Naheliegendes muß nicht immer auch richtig sein. So besitzen Frösche zwar Ohren, aber diese dienen vor allem der Erzeugung von Schall. "Die Trommelfelle arbeiten wie Lautsprechermembranen", verkündete kürzlich Peter Narins von der University of California (Los Angeles) auf einer Versammlung der Amerikanischen Gesellschaft für Verhaltensforschung in der Stadt College Park (Maryland). Die Entdeckung hatte Narins' Mitarbeiter Alejandro Purgue an einem Ochsenfrosch gemacht. Der Zoologe setzte Fröschen Miniaturlautsprecher ins Maul, um genauer zu untersuchen, wie der aufblasbare Kehlsack das Quaken der Tiere verstärkt. Dabei kam heraus: Was Biologen jahrzehntelang für eine Schallblase gehalten hatten, ist lediglich eine Luftblase der Kehlsack dient hauptsächlich als Luftkammer. Die Verstärkung des in der Kehle erzeugten Quakens übernehmen zu achtzig Prozent die Trommelfelle. Der Ochsenfrosch sei keine Ausnahme unter den Amphibien, sagt Narins. Der Zoologe hatte sich über Höcker auf den Trommelfellen afrikanischer Frösche gewundert, für die es noch keine Erklärung gab. Die Höcker erscheinen zur Paarungszeit bei männlichen Fröschen. Nach Purgues Entdeckung liegt die Erklärung nun nahe: Offensichtlich stimmen die Höcker das Schwingungsverhalten der Trommelfelle genau auf die Paarungsrufe der Männchen ab.

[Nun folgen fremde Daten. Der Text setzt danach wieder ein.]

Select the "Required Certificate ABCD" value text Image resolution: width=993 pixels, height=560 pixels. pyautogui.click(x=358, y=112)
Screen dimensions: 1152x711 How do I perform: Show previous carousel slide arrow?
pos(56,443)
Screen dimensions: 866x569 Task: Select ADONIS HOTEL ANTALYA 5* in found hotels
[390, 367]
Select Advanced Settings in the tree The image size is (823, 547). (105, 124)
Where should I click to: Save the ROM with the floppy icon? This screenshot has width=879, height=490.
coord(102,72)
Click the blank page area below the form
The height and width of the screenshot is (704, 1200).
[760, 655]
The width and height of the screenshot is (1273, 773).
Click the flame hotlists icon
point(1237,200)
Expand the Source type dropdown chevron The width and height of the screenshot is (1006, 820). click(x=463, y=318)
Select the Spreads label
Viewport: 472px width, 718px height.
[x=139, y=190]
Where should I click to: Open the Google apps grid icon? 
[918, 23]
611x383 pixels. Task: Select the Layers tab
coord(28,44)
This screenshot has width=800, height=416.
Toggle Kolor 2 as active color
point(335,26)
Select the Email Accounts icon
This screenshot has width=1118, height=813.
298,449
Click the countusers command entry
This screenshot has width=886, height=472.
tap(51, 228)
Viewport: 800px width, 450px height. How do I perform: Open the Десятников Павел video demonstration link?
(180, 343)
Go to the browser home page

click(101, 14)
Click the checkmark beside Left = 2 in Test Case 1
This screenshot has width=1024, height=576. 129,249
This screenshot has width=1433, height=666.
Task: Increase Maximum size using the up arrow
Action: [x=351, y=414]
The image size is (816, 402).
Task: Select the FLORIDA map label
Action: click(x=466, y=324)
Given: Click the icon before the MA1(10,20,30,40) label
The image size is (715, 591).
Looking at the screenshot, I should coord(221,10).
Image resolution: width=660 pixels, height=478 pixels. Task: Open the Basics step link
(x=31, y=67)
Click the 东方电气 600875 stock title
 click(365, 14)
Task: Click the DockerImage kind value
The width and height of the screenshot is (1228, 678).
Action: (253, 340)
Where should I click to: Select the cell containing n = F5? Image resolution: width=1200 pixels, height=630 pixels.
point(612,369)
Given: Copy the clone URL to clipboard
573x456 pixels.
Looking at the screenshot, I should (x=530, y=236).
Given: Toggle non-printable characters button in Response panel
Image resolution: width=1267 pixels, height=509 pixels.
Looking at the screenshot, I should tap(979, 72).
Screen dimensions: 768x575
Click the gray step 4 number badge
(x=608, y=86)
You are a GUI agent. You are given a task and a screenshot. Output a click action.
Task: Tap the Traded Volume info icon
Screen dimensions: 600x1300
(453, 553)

Wer mit den Trommelfellen schreit, muß mit den Lungen hören, wie Zoologen der Universität Konstanz in Zusammenarbeit mit Peter Narins herausfanden. Dabei benutzen Frösche ihre Körperflanken zur Aufnahme des Schalls, leiten ihn zur Verstärkung in die Lunge und dann über die Luftröhre in den Kopf zum Innenohr.